The Eat Street music club features crafty cocktails and gourmet comfort fare
(page 1 of 2)
The face floated before me in a froth of whiteness, frozen in an expression of crazed exuberance. His eyebrows were raised so high they nearly merged with his pompadour; eyes so open they were mostly whites; mouth agape in the jubilant shriek of a sweepstakes winner. I picked up the face, licked the cream off the back, and took a sip of the drink. Good golly, Miss Molly! The Little Richard was my new favorite cocktail.
The drink list at Minneapolis’s new Icehouse is a doozy and this may be its capstone: a pink phosphate rum punch topped with vanilla cream and a paper cutout of the famous rocker’s mug. It combines culinary sensibility, booze, and music—much like its host restaurant/bar/venue. At most triple-threat hangouts, one of these aspects always seems to fall short. But Icehouse nails all three, at the price point of a neighborhood standby, or, as co-owner Matt Bickford likes to say, “an adult playground.”
So first, Icehouse as a music venue. Bickford, who also runs the North Loop’s popular Be’Wiched deli, launched the new venture with his music-savvy pal Brian Liebeck this summer and the space is as cool as its namesake, century-old Nicollet Avenue digs that once stored blocks of ice in the days before electric refrigeration. ¶ The former ice warehouse feels urban, with vintage brick walls and metal catwalks that evoke an old apartment building’s alley-facing fire escape. Reclaimed wood boards and C-shaped leather booths add warmth and polish to the raw, gritty—and acoustically impressive—cavern. Minimal covers make Icehouse a nice middle ground between amateur night at the neighborhood coffee shop and a national act at the Dakota.
Upon arrival, you’ll receive Icehouse’s extensive drink menu, which was conceived by Johnny Michaels, whom Bickford once worked with at Michaels’s main post, La Belle Vie. Craft-focused barkeeps have lately adopted the global flavors and high-tech tools favored by cutting-edge chefs, and Michaels has been at the forefront of the local “cooking with liquors” trend. He’s known for introducing fresh flavors—lacing an Icehouse gin-tini with herbal chamomile, or a gin sour with tart balsamic vinegar—while maintaining balance. His grapefruit-rhubarb margarita, for example, (cutely named after Bickford’s mom, a.k.a. the Mothership Rita), avoids any too-sweet or too-tequila pitfalls. A refreshing blueberry Collins offers a subtle hint of cardamom and whole berries in the bottom of the glass, like tapioca pearls in bubble tea.

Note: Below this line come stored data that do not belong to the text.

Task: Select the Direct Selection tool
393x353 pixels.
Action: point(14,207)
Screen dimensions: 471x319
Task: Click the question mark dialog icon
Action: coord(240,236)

The beverage menu also includes petite sipping drinks—essentially oversized, gussied-up shots, served on the rocks for $5 a pop—to accommodate smaller budgets or tolerances. There’s a drink for every mood, from sunning on a Brazilian beach (a fruity, cinnamon-orange riff on a caipirinha) to lounging in a dank basement rec room (a smoky, absinthe-kissed sazerac), as well as plenty of inside jokes. The Straight Cash Homie takes its name from former Viking Randy Moss’s ridonculous quote; the Colonel Mustard consists of a squirt of whiskey, delivered from a mustard bottle in the style of chef Landon Schoenefeld’s infamously impulsive act. Order Satan Laughs & Spreads His Wings at the bar, and it’ll arrive on a Christian comic-book coaster.
But the staff doesn’t joke around when it comes to efficiency. The servers tote iPods instead of notepads—they’re not impertinently texting their friends while you order, just sending your request to the kitchen. With so many winners on the menu, I wished they also had a decision-making app.